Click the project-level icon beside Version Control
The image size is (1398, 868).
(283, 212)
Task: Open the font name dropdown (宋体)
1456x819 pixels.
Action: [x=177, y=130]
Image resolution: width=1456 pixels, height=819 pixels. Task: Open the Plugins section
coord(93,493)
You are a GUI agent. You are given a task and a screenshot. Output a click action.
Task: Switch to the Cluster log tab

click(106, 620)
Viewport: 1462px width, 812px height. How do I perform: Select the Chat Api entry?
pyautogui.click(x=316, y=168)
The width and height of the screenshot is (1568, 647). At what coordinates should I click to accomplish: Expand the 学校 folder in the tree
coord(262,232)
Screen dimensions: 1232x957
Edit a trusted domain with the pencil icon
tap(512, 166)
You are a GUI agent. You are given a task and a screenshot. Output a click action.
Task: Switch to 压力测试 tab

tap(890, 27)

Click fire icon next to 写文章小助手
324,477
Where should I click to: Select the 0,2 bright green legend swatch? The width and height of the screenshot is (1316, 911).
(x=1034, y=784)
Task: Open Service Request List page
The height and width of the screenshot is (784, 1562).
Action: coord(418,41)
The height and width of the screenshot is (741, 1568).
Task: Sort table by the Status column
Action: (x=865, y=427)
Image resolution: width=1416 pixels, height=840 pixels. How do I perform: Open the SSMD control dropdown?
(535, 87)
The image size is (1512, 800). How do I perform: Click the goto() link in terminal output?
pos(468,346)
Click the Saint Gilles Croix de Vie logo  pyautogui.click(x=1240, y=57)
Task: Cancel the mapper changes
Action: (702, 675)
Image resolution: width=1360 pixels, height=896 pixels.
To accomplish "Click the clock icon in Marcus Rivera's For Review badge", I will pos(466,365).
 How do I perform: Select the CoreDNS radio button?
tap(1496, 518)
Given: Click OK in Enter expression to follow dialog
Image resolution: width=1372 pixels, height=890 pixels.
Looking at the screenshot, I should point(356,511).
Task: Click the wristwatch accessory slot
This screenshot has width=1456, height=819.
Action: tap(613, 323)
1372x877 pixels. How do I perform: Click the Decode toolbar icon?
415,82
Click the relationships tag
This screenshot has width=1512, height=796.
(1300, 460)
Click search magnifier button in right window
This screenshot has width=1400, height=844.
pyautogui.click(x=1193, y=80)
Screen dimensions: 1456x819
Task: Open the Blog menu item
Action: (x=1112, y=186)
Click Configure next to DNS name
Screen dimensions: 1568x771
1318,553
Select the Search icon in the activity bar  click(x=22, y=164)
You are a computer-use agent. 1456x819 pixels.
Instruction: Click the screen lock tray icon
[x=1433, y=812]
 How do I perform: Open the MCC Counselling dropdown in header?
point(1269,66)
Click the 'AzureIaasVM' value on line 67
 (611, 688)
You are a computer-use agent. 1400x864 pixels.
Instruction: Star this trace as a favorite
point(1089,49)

○ ○ ○

* _WHAT TO PRODUCE_:
If a line falls between the first line of the records and the line containing "Image resolution: width=1360", inclusive, repeat it exactly; leave out all others.

* _EXERCISE OUTPUT_:
Click the project-level icon beside Version Control
The image size is (1398, 868).
(283, 212)
Task: Open the font name dropdown (宋体)
1456x819 pixels.
Action: [x=177, y=130]
Image resolution: width=1456 pixels, height=819 pixels. Task: Open the Plugins section
coord(93,493)
You are a GUI agent. You are given a task and a screenshot. Output a click action.
Task: Switch to the Cluster log tab

click(106, 620)
Viewport: 1462px width, 812px height. How do I perform: Select the Chat Api entry?
pyautogui.click(x=316, y=168)
The width and height of the screenshot is (1568, 647). At what coordinates should I click to accomplish: Expand the 学校 folder in the tree
coord(262,232)
Screen dimensions: 1232x957
Edit a trusted domain with the pencil icon
tap(512, 166)
You are a GUI agent. You are given a task and a screenshot. Output a click action.
Task: Switch to 压力测试 tab

tap(890, 27)

Click fire icon next to 写文章小助手
324,477
Where should I click to: Select the 0,2 bright green legend swatch? The width and height of the screenshot is (1316, 911).
(x=1034, y=784)
Task: Open Service Request List page
The height and width of the screenshot is (784, 1562).
Action: coord(418,41)
The height and width of the screenshot is (741, 1568).
Task: Sort table by the Status column
Action: (x=865, y=427)
Image resolution: width=1416 pixels, height=840 pixels. How do I perform: Open the SSMD control dropdown?
(535, 87)
The image size is (1512, 800). How do I perform: Click the goto() link in terminal output?
pos(468,346)
Click the Saint Gilles Croix de Vie logo  pyautogui.click(x=1240, y=57)
Task: Cancel the mapper changes
Action: (702, 675)
Image resolution: width=1360 pixels, height=896 pixels.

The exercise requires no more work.